The roof over a portion of the building would roll open to allow viewing with the 16-inch telescope and others mounted inside. The observatory also would contain a library and have the ability to show photos or live video on display screens, or to send images or live video via the Internet to news media or other recipients, Stringer said.
The 16-inch telescope weighs 275 pounds, so members created their own “scope buggy” to move it to and from the shed, said Chris Highlen, society observatory director.
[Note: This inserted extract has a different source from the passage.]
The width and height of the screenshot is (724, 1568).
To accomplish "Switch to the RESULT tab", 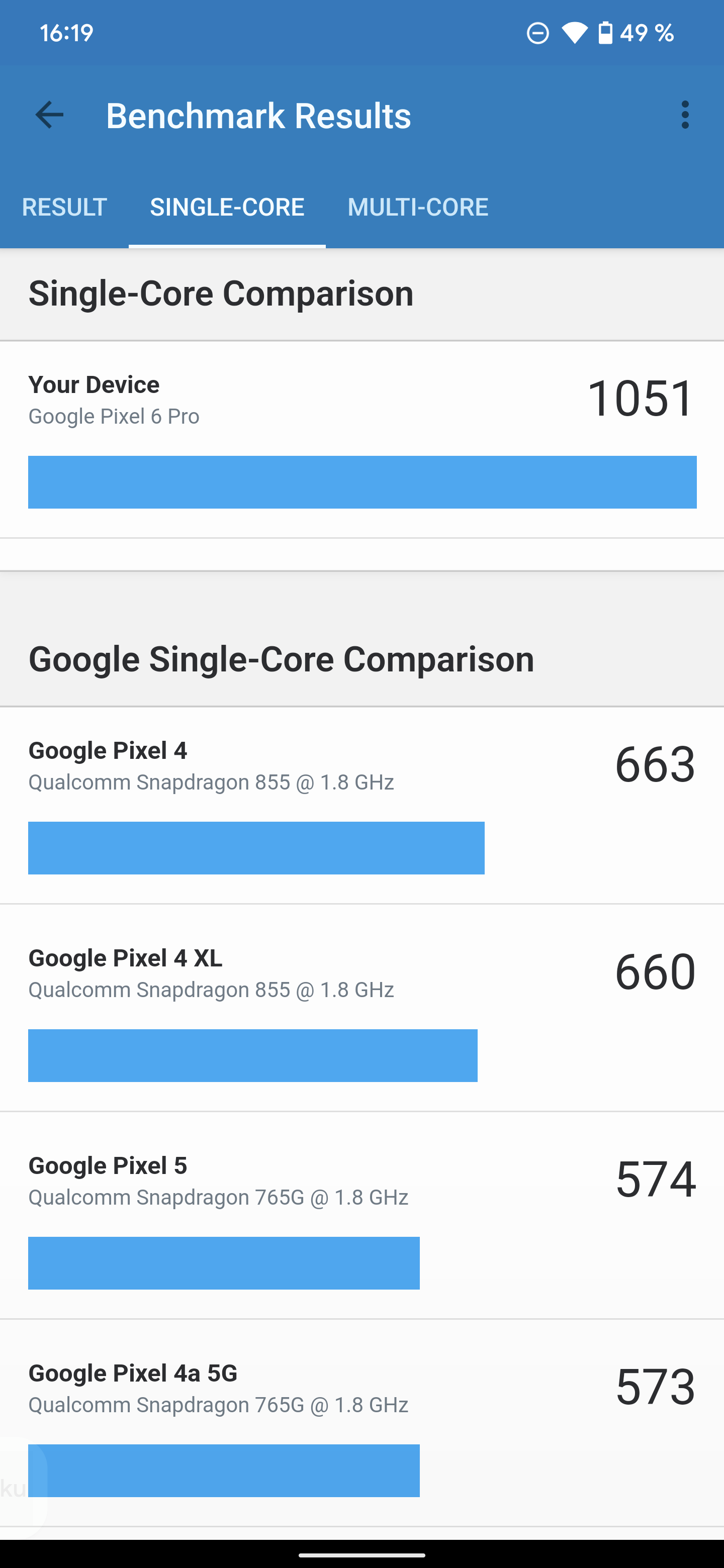I will pyautogui.click(x=64, y=207).
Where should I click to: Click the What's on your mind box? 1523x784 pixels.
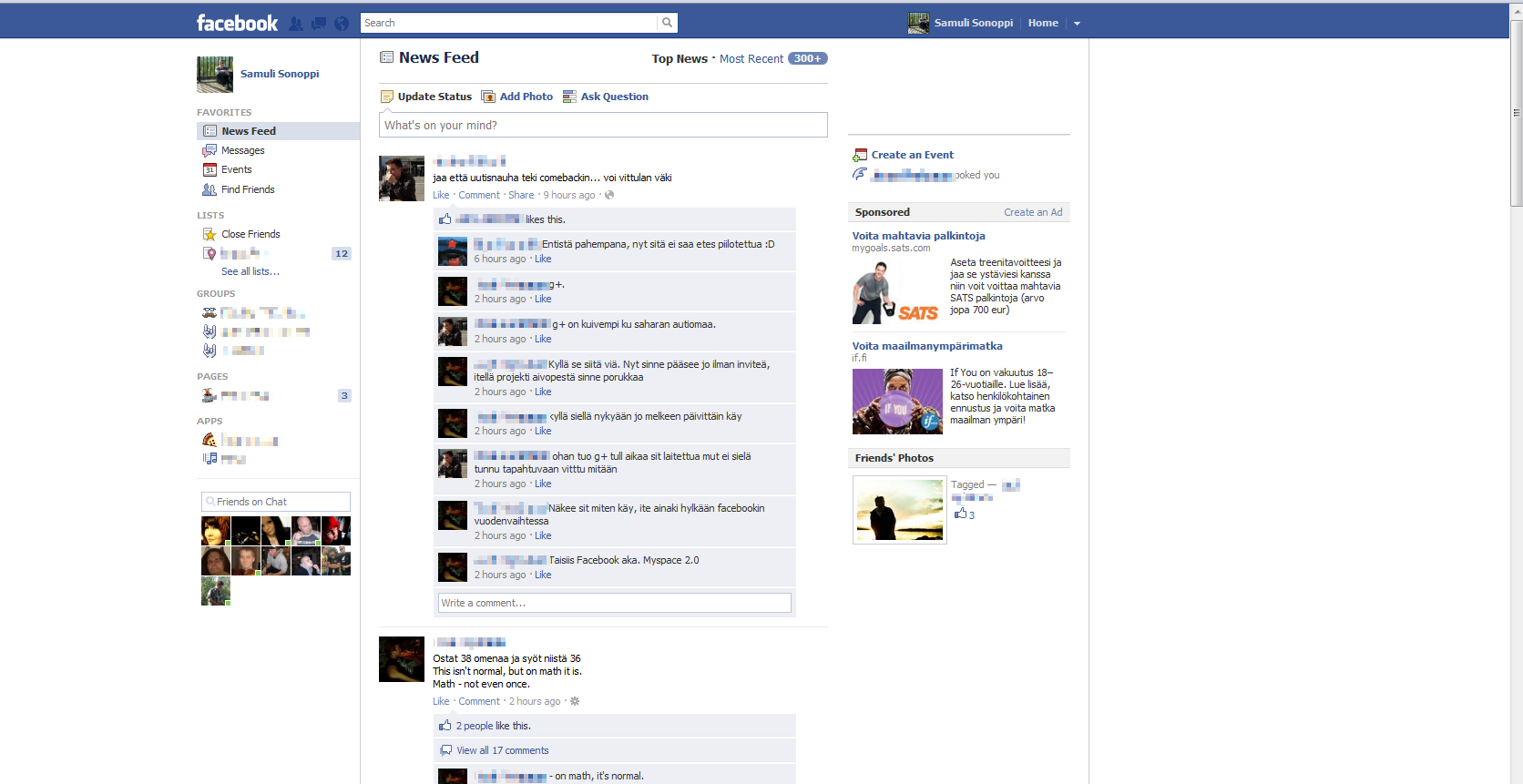click(603, 125)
The society began using the telescope in 2009 after buying it with a donation from member Richard Johnston.
It can compute where objects are in the sky and target them quickly, or take people on a visual tour of the night sky, Highlen said.
“It works great,” he added. “It is so quick and easy to find objects.”
The new observatory also would contain the society’s old homemade telescope, which members used from 1963 through 2008, Stringer said.
The society, which was founded in 1959, first used the old telescope at an observatory opened in 1963 on Dupont Road, according to the society website, http://www.fortwayneastronomicalsociety.com. The society moved its observatory in 1978 to Fox Island County Park on Fort Wayne’s southwest side because of light pollution at the original location.
Members moved their public star viewing events to Jefferson Township Park in 2012, Stringer said. Trees at Fox Island had reached a height that prevented members from seeing the horizon.